__Records to use__.
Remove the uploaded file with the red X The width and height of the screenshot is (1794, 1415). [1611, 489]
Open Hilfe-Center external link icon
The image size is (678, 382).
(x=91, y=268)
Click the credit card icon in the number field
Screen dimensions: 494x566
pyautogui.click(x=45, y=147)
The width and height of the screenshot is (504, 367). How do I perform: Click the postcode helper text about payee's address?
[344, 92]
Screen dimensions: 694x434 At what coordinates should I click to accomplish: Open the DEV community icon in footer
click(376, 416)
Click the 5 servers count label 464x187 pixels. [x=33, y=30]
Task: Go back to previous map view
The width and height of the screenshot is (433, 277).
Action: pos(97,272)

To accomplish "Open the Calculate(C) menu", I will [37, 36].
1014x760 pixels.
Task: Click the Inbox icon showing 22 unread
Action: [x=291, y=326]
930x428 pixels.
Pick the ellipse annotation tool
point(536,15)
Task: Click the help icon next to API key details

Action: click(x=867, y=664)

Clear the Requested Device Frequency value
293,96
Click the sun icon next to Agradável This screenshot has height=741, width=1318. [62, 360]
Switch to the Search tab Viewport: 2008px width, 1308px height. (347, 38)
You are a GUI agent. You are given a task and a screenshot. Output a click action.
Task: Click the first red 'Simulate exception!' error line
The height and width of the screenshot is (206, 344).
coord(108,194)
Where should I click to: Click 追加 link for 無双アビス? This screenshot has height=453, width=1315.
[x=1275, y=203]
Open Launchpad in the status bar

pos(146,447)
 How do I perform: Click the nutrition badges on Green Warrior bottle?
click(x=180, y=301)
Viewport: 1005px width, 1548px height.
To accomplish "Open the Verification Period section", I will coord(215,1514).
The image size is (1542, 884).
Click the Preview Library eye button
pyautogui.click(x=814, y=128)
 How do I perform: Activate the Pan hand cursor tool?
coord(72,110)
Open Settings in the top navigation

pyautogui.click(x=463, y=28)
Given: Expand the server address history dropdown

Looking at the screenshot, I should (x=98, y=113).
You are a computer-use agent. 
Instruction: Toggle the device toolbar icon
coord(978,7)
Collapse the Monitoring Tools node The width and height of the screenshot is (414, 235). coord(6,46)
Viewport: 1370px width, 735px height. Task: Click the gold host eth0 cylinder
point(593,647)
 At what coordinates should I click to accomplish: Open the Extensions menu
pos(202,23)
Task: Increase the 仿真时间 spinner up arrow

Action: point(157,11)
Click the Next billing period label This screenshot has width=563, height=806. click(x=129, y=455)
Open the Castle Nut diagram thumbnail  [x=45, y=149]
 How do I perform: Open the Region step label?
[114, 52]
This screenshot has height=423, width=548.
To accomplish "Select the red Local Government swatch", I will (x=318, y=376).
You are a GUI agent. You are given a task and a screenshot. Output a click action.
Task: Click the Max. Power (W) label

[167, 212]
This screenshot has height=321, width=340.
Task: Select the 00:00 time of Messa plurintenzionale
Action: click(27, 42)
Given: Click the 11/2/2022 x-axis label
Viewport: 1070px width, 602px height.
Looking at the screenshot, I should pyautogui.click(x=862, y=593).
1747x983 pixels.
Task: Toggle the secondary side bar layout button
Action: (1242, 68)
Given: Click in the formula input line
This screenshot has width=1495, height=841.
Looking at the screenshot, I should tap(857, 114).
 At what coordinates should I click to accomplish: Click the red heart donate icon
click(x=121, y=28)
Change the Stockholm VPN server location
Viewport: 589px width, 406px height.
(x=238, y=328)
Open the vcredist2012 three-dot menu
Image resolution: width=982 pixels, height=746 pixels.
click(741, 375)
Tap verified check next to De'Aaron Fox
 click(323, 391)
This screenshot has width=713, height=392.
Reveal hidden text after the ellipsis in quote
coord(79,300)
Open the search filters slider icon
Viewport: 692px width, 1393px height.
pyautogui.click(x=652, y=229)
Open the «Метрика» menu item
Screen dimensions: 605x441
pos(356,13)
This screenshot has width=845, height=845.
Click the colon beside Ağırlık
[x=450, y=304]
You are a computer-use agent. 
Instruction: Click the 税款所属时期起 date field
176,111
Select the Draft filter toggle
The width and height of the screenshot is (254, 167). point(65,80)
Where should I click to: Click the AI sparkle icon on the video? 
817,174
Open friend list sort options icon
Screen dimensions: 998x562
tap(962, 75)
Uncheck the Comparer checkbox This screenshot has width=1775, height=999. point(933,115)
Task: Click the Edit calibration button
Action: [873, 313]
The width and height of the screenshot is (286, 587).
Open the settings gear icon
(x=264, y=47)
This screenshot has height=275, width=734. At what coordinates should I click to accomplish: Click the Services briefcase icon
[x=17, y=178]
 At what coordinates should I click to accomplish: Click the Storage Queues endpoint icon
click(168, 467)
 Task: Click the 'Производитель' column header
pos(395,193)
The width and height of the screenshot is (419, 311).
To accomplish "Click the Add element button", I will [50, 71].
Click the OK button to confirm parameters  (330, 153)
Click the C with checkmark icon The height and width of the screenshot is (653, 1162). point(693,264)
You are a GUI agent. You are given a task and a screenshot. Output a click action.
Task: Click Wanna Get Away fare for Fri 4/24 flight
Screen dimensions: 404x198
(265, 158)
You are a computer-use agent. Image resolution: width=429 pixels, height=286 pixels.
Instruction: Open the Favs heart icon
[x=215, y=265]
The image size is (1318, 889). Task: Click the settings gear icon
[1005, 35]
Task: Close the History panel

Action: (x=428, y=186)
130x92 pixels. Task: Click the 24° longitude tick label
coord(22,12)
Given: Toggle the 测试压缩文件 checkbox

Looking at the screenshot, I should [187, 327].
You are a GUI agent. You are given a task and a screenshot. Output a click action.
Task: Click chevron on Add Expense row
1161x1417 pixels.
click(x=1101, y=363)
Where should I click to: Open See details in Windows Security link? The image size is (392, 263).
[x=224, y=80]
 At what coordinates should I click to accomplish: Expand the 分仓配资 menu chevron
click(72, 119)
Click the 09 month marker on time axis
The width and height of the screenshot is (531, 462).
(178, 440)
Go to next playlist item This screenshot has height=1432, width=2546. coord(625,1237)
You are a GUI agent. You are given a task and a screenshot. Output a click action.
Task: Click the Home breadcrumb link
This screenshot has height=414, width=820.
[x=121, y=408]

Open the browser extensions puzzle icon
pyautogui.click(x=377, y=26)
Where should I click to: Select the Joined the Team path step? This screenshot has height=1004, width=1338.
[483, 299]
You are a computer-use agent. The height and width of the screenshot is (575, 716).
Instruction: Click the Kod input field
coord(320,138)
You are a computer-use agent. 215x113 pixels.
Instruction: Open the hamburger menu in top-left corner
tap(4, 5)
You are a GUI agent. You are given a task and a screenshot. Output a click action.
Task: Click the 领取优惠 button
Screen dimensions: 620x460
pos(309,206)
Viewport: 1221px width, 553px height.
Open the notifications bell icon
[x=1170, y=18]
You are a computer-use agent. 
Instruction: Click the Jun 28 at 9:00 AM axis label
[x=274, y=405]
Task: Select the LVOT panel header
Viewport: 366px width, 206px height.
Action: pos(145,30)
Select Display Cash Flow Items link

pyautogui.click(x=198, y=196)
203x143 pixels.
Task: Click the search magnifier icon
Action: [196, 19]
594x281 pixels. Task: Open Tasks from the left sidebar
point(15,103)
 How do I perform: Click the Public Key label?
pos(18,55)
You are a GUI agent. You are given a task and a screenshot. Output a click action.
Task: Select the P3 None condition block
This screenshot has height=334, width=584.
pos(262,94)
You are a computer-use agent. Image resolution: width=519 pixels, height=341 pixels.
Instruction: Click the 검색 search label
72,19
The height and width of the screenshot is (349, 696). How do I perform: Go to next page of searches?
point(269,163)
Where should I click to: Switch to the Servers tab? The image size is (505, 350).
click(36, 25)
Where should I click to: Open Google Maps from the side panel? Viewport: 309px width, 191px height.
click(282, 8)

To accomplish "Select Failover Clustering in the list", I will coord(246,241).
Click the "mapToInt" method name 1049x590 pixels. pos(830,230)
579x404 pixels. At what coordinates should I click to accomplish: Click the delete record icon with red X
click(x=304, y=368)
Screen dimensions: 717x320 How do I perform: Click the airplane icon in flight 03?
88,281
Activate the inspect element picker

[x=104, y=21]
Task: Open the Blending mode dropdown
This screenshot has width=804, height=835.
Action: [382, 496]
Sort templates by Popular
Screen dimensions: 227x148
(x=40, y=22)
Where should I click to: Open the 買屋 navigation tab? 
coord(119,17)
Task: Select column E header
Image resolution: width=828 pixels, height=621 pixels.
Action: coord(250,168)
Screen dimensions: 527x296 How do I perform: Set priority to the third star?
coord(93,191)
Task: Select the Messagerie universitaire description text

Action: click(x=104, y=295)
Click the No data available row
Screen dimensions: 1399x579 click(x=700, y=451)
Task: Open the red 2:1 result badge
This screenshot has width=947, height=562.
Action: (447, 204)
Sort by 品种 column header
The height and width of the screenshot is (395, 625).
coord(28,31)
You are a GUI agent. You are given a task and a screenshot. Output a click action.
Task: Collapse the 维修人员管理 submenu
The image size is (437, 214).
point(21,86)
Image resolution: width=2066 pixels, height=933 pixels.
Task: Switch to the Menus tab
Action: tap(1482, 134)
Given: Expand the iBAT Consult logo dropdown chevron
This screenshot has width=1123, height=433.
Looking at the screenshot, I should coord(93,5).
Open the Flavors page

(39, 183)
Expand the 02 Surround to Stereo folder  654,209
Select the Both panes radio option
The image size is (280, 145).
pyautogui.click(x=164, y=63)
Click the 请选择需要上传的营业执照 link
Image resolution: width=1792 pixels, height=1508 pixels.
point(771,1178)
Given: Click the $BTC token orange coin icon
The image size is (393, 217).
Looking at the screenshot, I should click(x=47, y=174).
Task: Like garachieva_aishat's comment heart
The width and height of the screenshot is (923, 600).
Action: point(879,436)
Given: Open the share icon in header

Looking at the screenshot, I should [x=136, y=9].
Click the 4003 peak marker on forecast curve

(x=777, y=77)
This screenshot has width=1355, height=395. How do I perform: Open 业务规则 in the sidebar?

__Your instructions__. In the material, from the first line up to and including the line with "click(x=180, y=301)", substitute "rectangle" for "ellipse" and reproduce those lines with nothing else changed.

__Response to this task__.
Remove the uploaded file with the red X The width and height of the screenshot is (1794, 1415). [1611, 489]
Open Hilfe-Center external link icon
The image size is (678, 382).
(x=91, y=268)
Click the credit card icon in the number field
Screen dimensions: 494x566
pyautogui.click(x=45, y=147)
The width and height of the screenshot is (504, 367). How do I perform: Click the postcode helper text about payee's address?
[344, 92]
Screen dimensions: 694x434 At what coordinates should I click to accomplish: Open the DEV community icon in footer
click(376, 416)
Click the 5 servers count label 464x187 pixels. [x=33, y=30]
Task: Go back to previous map view
The width and height of the screenshot is (433, 277).
Action: pos(97,272)

To accomplish "Open the Calculate(C) menu", I will [37, 36].
1014x760 pixels.
Task: Click the Inbox icon showing 22 unread
Action: [x=291, y=326]
930x428 pixels.
Pick the rectangle annotation tool
point(536,15)
Task: Click the help icon next to API key details

Action: click(x=867, y=664)

Clear the Requested Device Frequency value
293,96
Click the sun icon next to Agradável This screenshot has height=741, width=1318. [62, 360]
Switch to the Search tab Viewport: 2008px width, 1308px height. (347, 38)
You are a GUI agent. You are given a task and a screenshot. Output a click action.
Task: Click the first red 'Simulate exception!' error line
The height and width of the screenshot is (206, 344).
coord(108,194)
Where should I click to: Click 追加 link for 無双アビス? This screenshot has height=453, width=1315.
[x=1275, y=203]
Open Launchpad in the status bar

pos(146,447)
 How do I perform: Click the nutrition badges on Green Warrior bottle?
click(x=180, y=301)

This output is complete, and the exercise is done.